RECORDED INFORMATION ▸
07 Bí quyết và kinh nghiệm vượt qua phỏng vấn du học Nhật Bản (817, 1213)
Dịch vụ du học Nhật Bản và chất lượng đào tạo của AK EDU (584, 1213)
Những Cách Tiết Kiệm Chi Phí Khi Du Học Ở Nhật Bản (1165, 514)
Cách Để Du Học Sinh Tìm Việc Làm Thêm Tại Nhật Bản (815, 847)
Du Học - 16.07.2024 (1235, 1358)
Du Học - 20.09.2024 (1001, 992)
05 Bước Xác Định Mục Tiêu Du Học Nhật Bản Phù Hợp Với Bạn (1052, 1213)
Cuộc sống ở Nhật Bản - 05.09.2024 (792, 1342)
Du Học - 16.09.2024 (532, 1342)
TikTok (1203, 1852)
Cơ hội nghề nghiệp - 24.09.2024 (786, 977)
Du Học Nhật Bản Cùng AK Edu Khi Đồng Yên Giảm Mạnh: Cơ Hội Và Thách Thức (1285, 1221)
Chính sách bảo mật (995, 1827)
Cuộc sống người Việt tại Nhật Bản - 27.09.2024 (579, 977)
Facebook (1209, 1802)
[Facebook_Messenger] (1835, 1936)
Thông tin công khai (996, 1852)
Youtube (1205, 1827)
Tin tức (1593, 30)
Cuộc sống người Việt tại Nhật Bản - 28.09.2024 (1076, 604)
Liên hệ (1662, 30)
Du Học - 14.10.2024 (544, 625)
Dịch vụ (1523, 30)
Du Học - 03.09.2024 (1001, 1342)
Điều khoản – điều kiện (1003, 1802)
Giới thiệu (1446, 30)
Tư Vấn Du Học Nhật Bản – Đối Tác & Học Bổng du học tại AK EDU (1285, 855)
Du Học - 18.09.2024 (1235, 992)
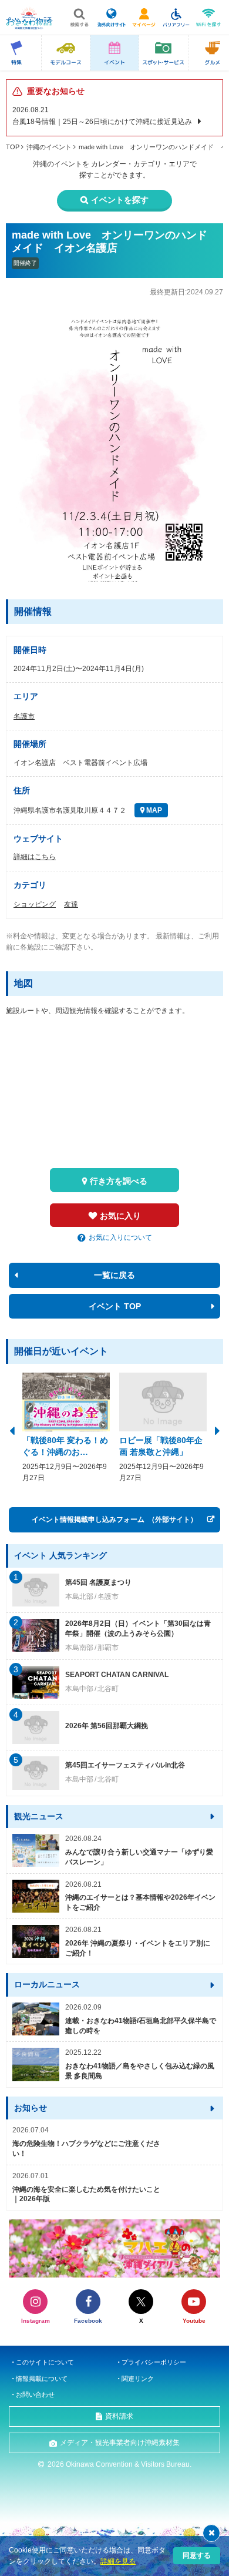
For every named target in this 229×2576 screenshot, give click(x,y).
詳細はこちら (35, 857)
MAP (153, 810)
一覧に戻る (114, 1275)
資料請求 (119, 2416)
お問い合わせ (35, 2394)
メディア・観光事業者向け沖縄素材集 (120, 2443)
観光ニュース (38, 1816)
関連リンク (138, 2378)
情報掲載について (42, 2378)
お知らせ (30, 2107)
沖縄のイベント (49, 146)
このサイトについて (45, 2362)
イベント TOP (115, 1306)
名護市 (24, 716)
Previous (12, 1429)
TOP (12, 146)
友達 (71, 904)
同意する (197, 2555)
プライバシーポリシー (154, 2362)
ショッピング (35, 904)
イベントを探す (120, 199)
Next (217, 1429)
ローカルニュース (47, 1984)
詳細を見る (118, 2561)
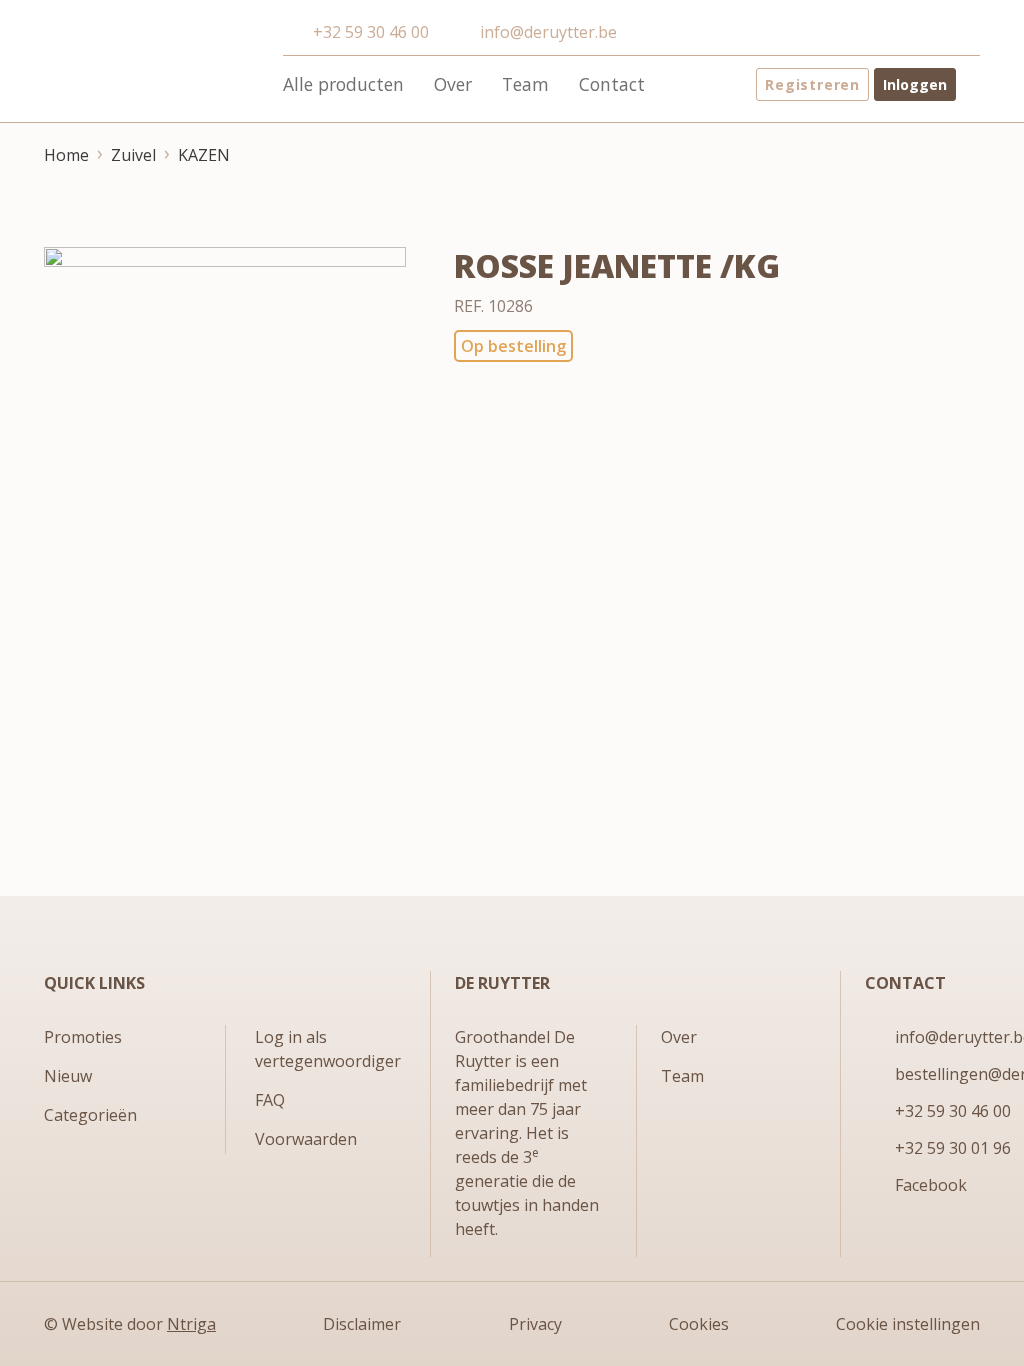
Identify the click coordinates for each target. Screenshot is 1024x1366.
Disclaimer (362, 1324)
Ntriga (191, 1324)
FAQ (270, 1100)
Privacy (535, 1324)
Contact (612, 84)
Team (525, 84)
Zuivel (133, 155)
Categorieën (90, 1115)
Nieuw (68, 1076)
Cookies (699, 1324)
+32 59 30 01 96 (953, 1148)
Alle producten (343, 84)
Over (453, 84)
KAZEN (204, 155)
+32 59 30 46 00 (371, 32)
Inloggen (915, 84)
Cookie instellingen (908, 1324)
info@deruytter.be (548, 32)
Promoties (83, 1037)
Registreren (812, 84)
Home (66, 155)
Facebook (931, 1185)
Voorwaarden (306, 1139)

WHAT IS REQUIRED ▸ Everything from the line with "Over (453, 84)" through the last line of the entries is to be written out again, unchanged; nothing else belongs in the answer.

SOLUTION TO THE EXERCISE ▸
Over (453, 84)
KAZEN (204, 155)
+32 59 30 46 00 (371, 32)
Inloggen (915, 84)
Cookie instellingen (908, 1324)
info@deruytter.be (548, 32)
Promoties (83, 1037)
Registreren (812, 84)
Home (66, 155)
Facebook (931, 1185)
Voorwaarden (306, 1139)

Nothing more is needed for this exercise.